Problem statement
Translate this sentence from the email thread about trying GitHub Actions for Flink's CI into Spanish: "The FLIP suggests starting a trial period until 1.19 is released to try things out."

This is mentioned in the "Limitations of GitHub Actions in the past"
section of
the FLIP. Does this also apply to the Apache INFRA setup or can we expect
contributors' runs executed there too? As you mentioned in the FLIP,
there
are
some timeout-related test discrepancies between different setups. Similar
discrepancies could manifest themselves between the Github runners and
the
Apache INFRA runners. It would be great if we should have a uniform
setup,
where if tests pass in the individual CI, they also pass in the main
runner
and
vice versa.  Currently we have such memory limits-related issues in
individual
vs main Azure CI pipelines.

2. Disable Flink’s CI bot for PRs if step #1 is considered successful
3. Join trial program for ephemeral GHA runners
Due to potential new kinds of instabilities manifesting themselves in the
new setup,
can we keep both CIs running in parallel and keep relying on the existing
one until
we are confident in the tests stability on the new ephemeral GHA infra
(skip 2.)?

Best,
Alex

On Wed, 29 Nov 2023 at 13:42, Xintong Song <tonysong...@gmail.com>
wrote:

Thanks for the efforts, Matthias.


I think it would be helpful if we can at the end migrate the CI to an
ASF-managed Github Action, as long as it provides us a similar
computation
capacity and stability. Given that the proposal is only to start a
trial
and investigate whether the migration is feasible, I don't see much
concern
in this.


I have only one suggestion and one question.

- Regarding the migration plan, I wonder if we should not disable the
CI
bot until we fully decide to migrate to Github Actions? In case the
nightly
runs don't really work well, it might be debatable whether we should
maintain the CI in two places (i.e. PRs on Github Actions and cron
builds
on Azure).

- What exactly are the changes that would affect contributors during
the
trial period? Is it only an additional CI report that you can
potentially
just ignore? Or would there be some larger impacts, e.g. you cannot
merge a
PR if the Github Action CI is not passed (I don't know, I just made
this
up)?


Best,

Xintong



On Wed, Nov 29, 2023 at 8:07 PM Yuxin Tan <tanyuxinw...@gmail.com>
wrote:
Ok, Thanks for the update and the explanations.

Best,
Yuxin


Matthias Pohl <matthias.p...@aiven.io.invalid> 于2023年11月29日周三
15:43写道:
According to the Flip, the new tests will support arm env.
I believe that's good news for arm users. I have a minor
question here. Will it be a blocker before migrating the new
tests? If not,  If not, when can we expect arm environment
support to be implemented? Thanks.

Thanks for your feedback, everyone.

About the ARM support. I want to underline that this FLIP is not
about
migrating to GitHub Actions but to start a trial run in the Apache
Flink
repository. That would allow us to come up with a proper decision
whether
GitHub Actions is what we want. I admit that the title is a bit
"clickbaity". I updated the FLIP's title and its Motivation to make
things
clear.

The FLIP suggests starting a trial period until 1.19 is released
to try
things out. A proper decision on whether we want to migrate would
be
made
at the end of the 1.19 release cycle.

Supplied information
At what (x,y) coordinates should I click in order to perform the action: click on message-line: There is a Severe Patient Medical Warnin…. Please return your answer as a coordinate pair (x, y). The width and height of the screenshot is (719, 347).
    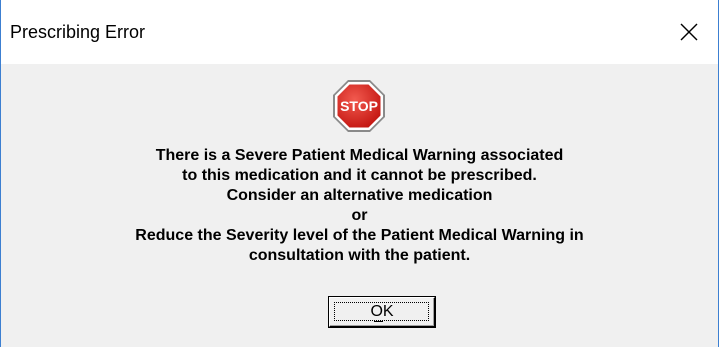
    Looking at the image, I should click on (360, 156).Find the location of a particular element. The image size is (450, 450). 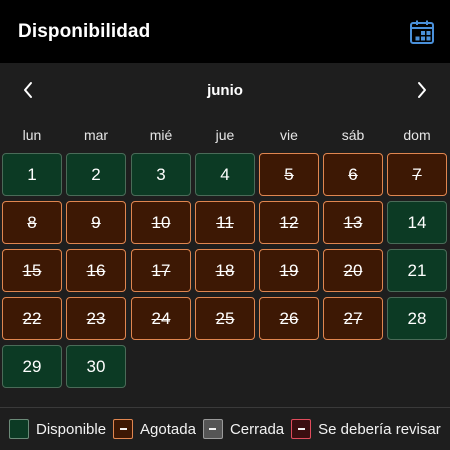

day-cell-26: 26 is located at coordinates (289, 318).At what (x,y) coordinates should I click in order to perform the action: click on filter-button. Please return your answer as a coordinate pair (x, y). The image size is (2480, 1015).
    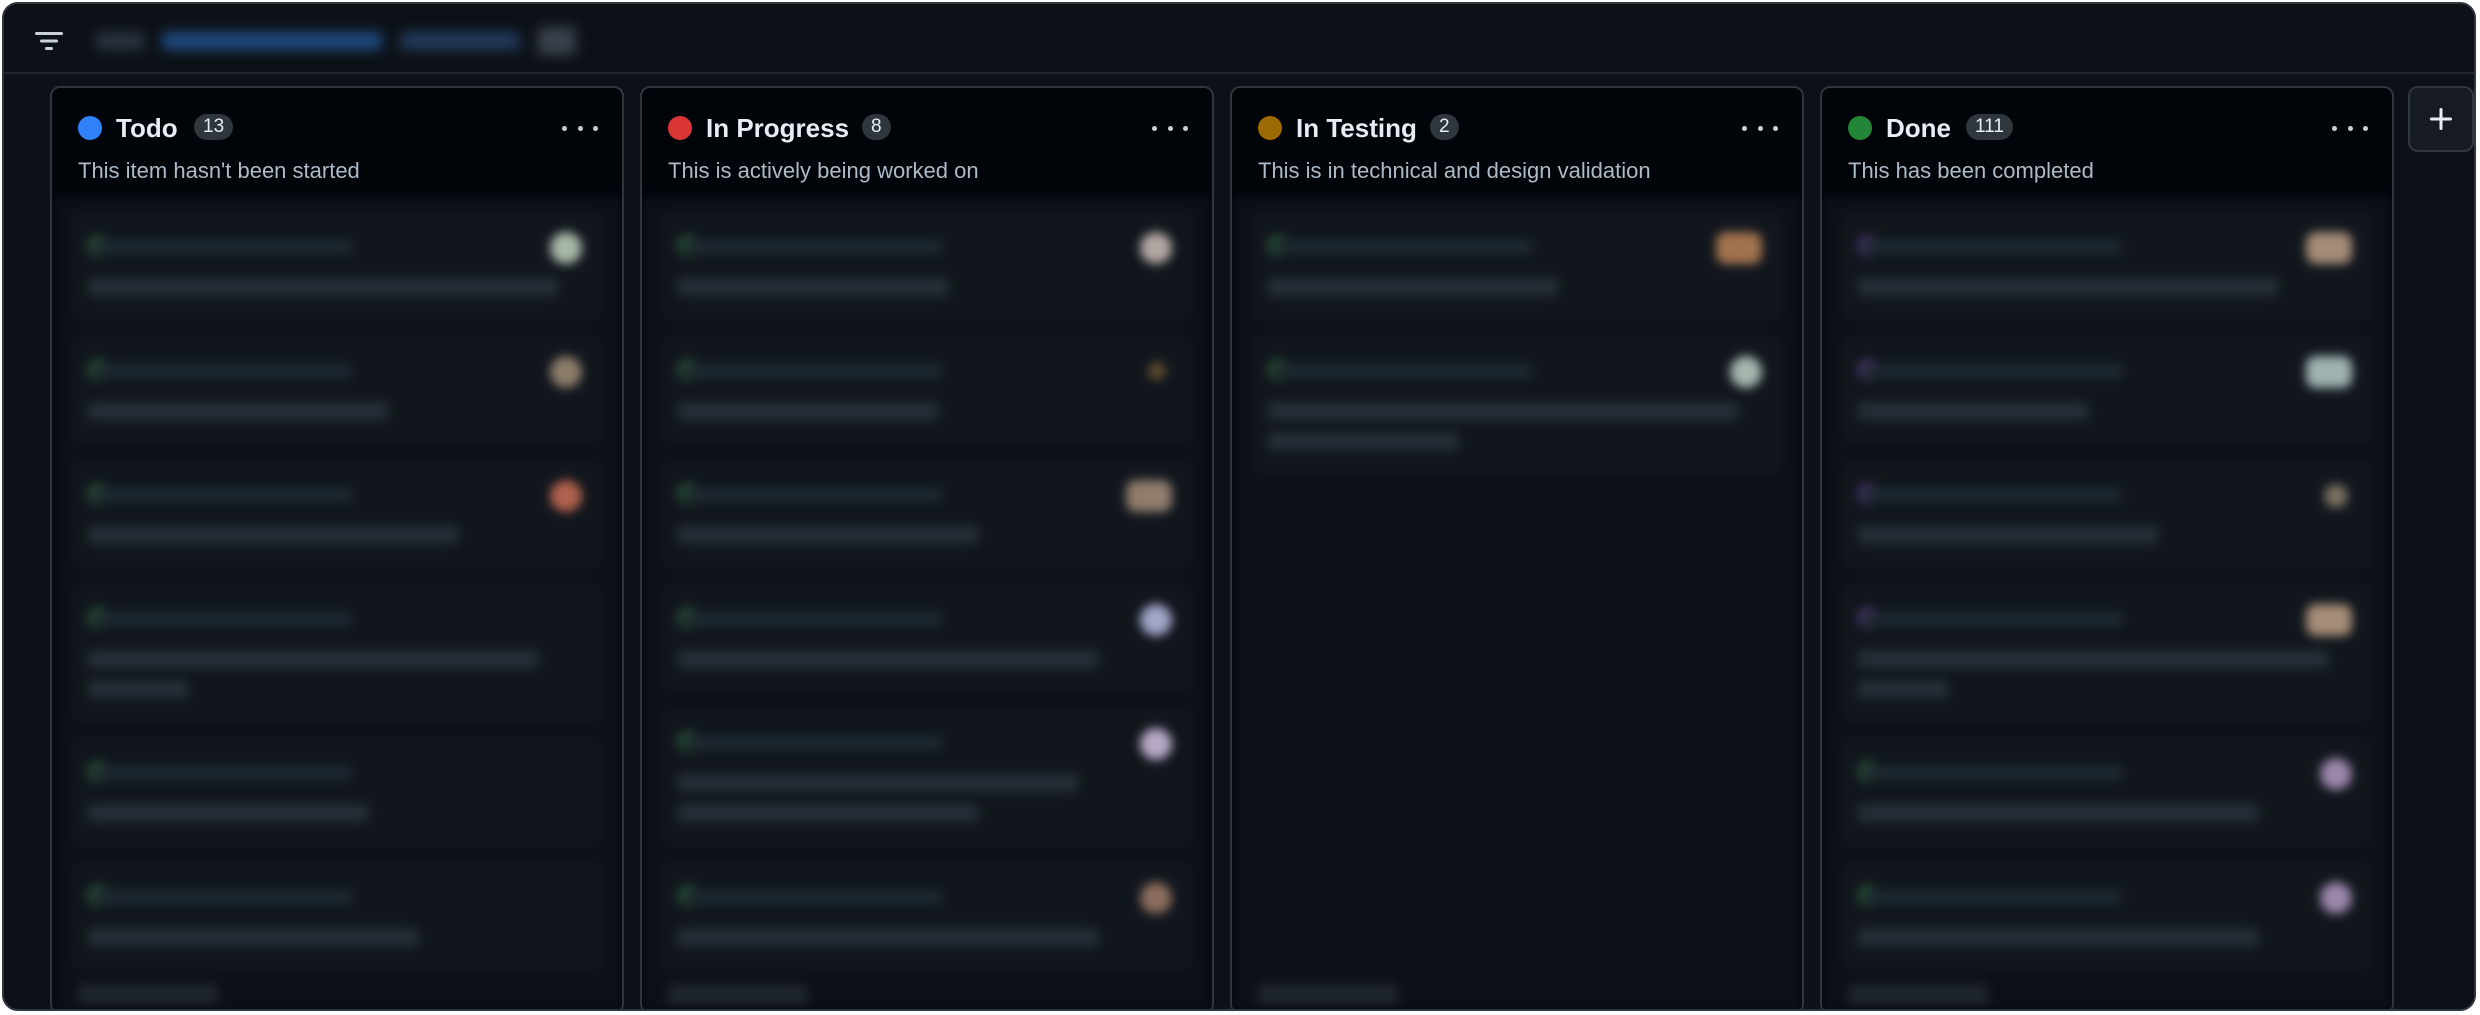
    Looking at the image, I should click on (49, 41).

Result of this task
El FLIP propone iniciar un período de prueba hasta que se publique la 1.19, para probar las cosas.